Things you can do with a Software Defined Radio (2024)

Overall reaction to the article

  • Many found the “50 things” format inspiring and fun, motivating them to buy or dust off SDRs and try projects, including with kids.
  • The “Make 50 Things of Something” approach itself was praised as a creativity and learning technique.

Performance and access issues

  • Numerous readers reported the article loading extremely slowly due to large, non-lazy-loaded images and HN traffic (“hug of death”).
  • Several shared archive.today and Wayback Machine mirrors to make it readable.

Satellites and changing RF landscape

  • Discussion that older NOAA APT weather satellites have been decommissioned; simple setups for those images are no longer possible.
  • Newer weather satellites (e.g., GOES) require more capable antennas and kits; some linked off-the-shelf hardware.
  • Debate on what happens to “dead” satellites: most are passivated and left to decay over ~150 years, sometimes with pyrofuses to prevent accidental reactivation.

SDR hardware, software, and capabilities

  • Wide range of devices discussed: RTL-SDR (cheap RX), HackRF, USRP B210, PlutoSDR, AD936x clones, up/down-converters.
  • Clarification that modulation is mostly a software concern; hardware limits are frequency range, bandwidth, ADC resolution, and interface (USB2 often “good enough” for many GHz-band tasks).
  • GNU Radio is seen as powerful and widely used in RF industry, but complex; suitable for prototyping, less ideal for some production full-duplex systems due to threading and latency issues.
  • Alternatives like SDR++, rtl_433, rtl_amr, and various niche tools were mentioned.

Real-world projects and anecdotes

  • Examples: ADS-B feeds, 433 MHz sensor decoding into MQTT/Home Assistant, TPMS and utility meters, DIY GSM/4G/5G base stations, water-leak detection via AMR meters.
  • Personal stories about walkie-talkies and radios leading to lifelong friendships and memorable social encounters.

Direction finding and triangulation

  • Interest in KrakenSDR and phase-based direction finding; TDoA discussed as simpler but with limited spatial resolution.
  • Some are experimenting with perimeter receivers to map local RF sources (including tracking pets).

Legal, privacy, and ethics

  • German law on “messages not meant for the general public” debated, especially for aviation/maritime comms; interpretation remains unclear.
  • In the US, listening to pagers is said to be illegal; several recount receiving highly sensitive medical pager data, calling it both fascinating and disturbing.
  • Discussion of citizen.com as an example of scanner-based products, with mixed views on fear-based UX and privacy vs. public-interest use cases.

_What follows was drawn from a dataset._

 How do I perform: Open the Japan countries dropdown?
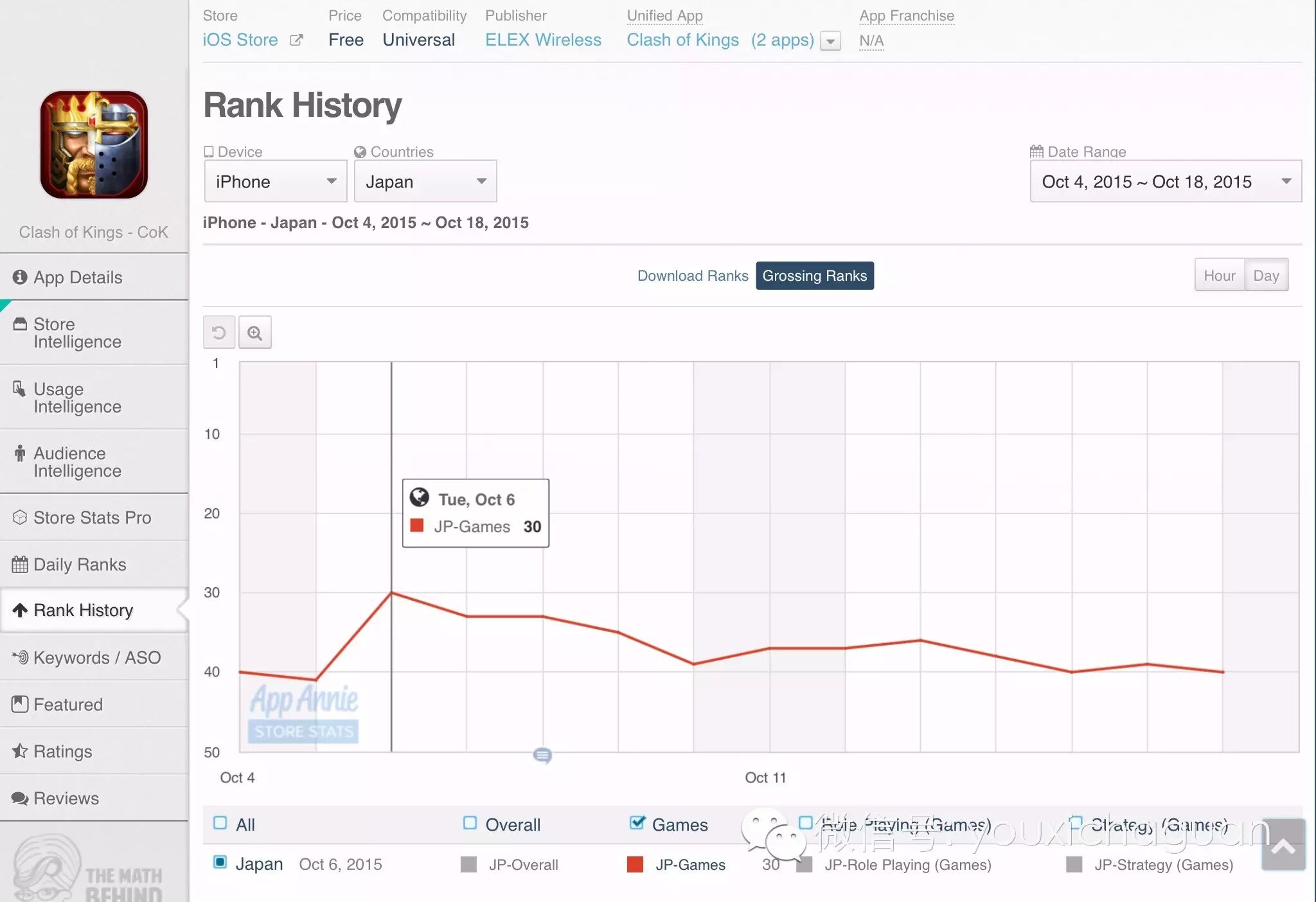coord(425,182)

Advanced and unconventional uses

  • Additional SDR ideas beyond the article: Meteor satellites, DRM on shortwave, analog TV, GPS/Galileo/BeiDou, TEMPEST/Van Eck attacks on screens and HDMI, passive radar, instrument landing system monitoring, IR remote decoding, and listening to Brazilian pirates on aging US military satellites.

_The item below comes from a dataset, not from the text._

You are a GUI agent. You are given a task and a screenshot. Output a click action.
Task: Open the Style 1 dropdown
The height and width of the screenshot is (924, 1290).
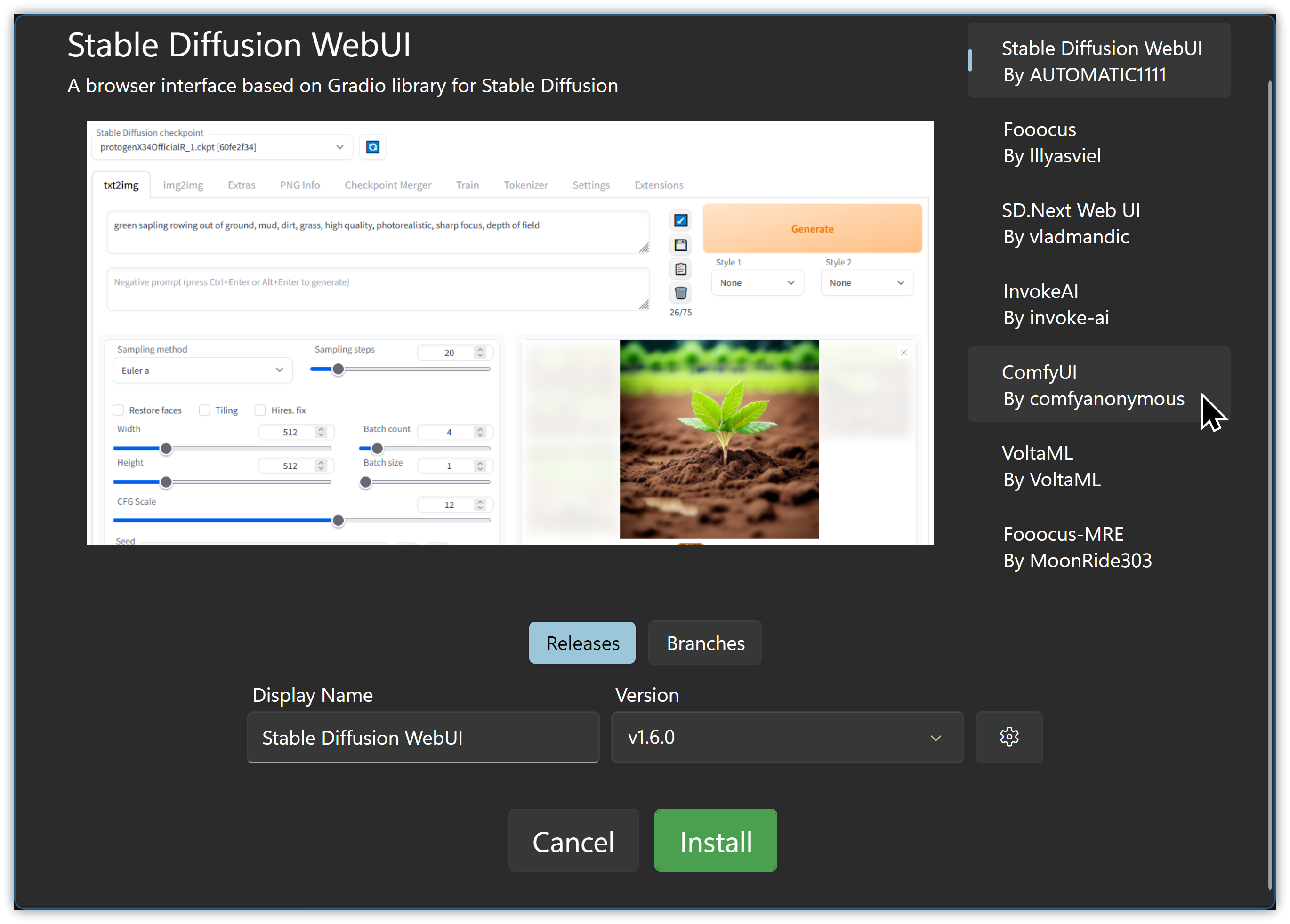click(757, 282)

Getting started & RF practicalities

  • For beginners, the rtl-sdr.com dongle is repeatedly recommended.
  • Notes that cheap bundled coax is very lossy at HF; in noisy urban environments, random-wire antennas perform poorly, and active E-field whips or magnetic loops are suggested as better options.
  • Several shared learning resources: Practical SDR (book), online tutorials (e.g., pysdr.org, GNURadio-based courses).